I’ve always been fortunate to attract loyal friends who refuse to let the opposite sex get in the way of our friendship. If my bandmate or my sister found someone attractive the thought of being with that person would be inconceivable to me. Back in “the day” it was automatic, we just had our code of behavior and that was that. If you couldn’t live by that basic ethic you’d get kicked out of the “gang” and then we’d do really juvenile things like hiss and throw gum in your hair when you walked by us in the Cat Club. Dumb yes, but it was a structure that worked for us.
Lately it seems many of the younger females I encounter have no code of ethics. It’s not that they’re flouting any rules, it’s that there are no rules. It’s a frigging jungle out there, and at first I thought I was just being cranky and reactive (who, me?), but the afore-mentioned co-worker corroborated my findings.
A few months back Drew had a gig with Bloody Social and afterwards a large group of us sat around a coffee table at Lit (nexus of the Universe) having drinks and celebrating. The place was jammed, but we had the back room and at the table were seated five or six guys, then me, the obligatory girlfriend (poor Drew), and two or three really young models. Out of the blue the most irritating and probably youngest of the models jams her hand into her pants and starts masturbating.
So me being me, I immediately react and shout, “Oh no! I cannot watch this. Cut that out right now. Stop it. STOP IT.”
I mean really. Can’t a jaded, middle-aged woman get her drink on in a shitty ass basement without some anorexic teenager putting on a goddamn amateur show?
So she yanks her hand out of her pants and says, “Uh…I was just looking for something.” Yes, that would be your clitoris, brainiac.
And half of the guys (not Drew, who knows better and is just laughing and rolling his eyes) moaned a collective “Awwww!” in amused disappointment. I said, “I’m sorry guys!” and that was the end of it. Except you know, now we call her The Masturbator and I tell that story constantly, especially if she’s in the room just out of earshot. ’Cause I’m good like that.
But honestly, the maternal part of me just wants to grab her by the ear and send her home for a good night’s rest. Except home is probably a luxury loft full of others just like her all snorting coke off of the dicks of guys who will never call again.
But I don’t even know her. Where are her friends? I don’t think she has any. None of these girls are really friends to each other. They’re just like little sharks, swimming in the water, chewing and being chewed.
So there’s that kind of girl lurking about, and they’re absolutely fascinating to me. In our world they’re used to me now and we co-exist fairly peacefully. I watch them closely like a social scientist. If there’s a problem I just bare my teeth for a second and they scatter, they’re so weak from hunger they don’t put up much of a fight. But there’s another one who has gotten under my skin this week:
This other one is generally plainer or less interesting in some way and has to work harder to get noticed, so she gets a job in the music industry in order to hang out with guys in bands. She doesn’t masturbate with her hands, she jerks off bands with weblogs and bookings. But it’s equally as pathetic and obvious. And this energy combined with the current 21st century do-not-give-a-shit-about-my-sistren, dog-eat-dog code of ethics is absolutely heinous to behold.

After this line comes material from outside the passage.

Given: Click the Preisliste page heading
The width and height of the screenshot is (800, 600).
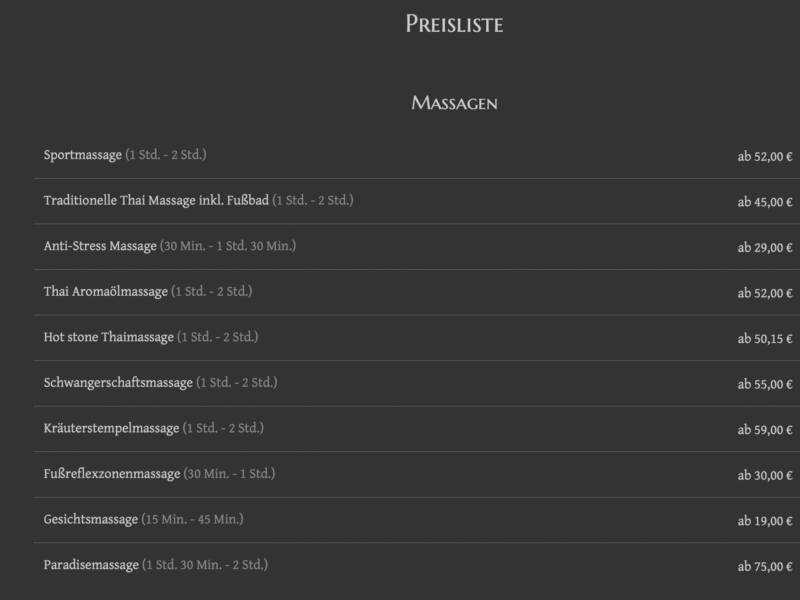Looking at the screenshot, I should point(454,24).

I don’t begrudge a girl getting her groupie on. Lord knows I did not chase down New York rock and roll because I wanted to marry an accountant and reproduce. I have had my groupies and been a groupie. Either one is cool and I’m not afraid to say I’ve been a groupie. I’m just saying I prefer a little honesty with my whoring.
I never thought I’d miss some of those stank bitches in hot pants that lurked in the VIP room of the Limelight, offering my boyfriend a blow job as soon as I left for the bathroom. Now it all seems quaint, and at least I knew that that’s what they were there for. And when my friends threatened to kick the crap out of them they had the decency to move on for the night. And the women who did manage to get into the industry back then had to be twice as good as the guys and were still so abused that for the most part they remained very serious about who and what they fooled with.
Now the industry is shot to hell and everything’s run via myspace and it’s all DIY and confused and any hooker with a laptop can appoint herself management and lurk at every gig and festival cultivating “friendships” with the bands. And I guess I don’t generally begrudge them if they stay out of my life. But this week I got on the short stick end of some really selfish desperation and it’s made me a little pissy and I’m gonna bitch about it to you people.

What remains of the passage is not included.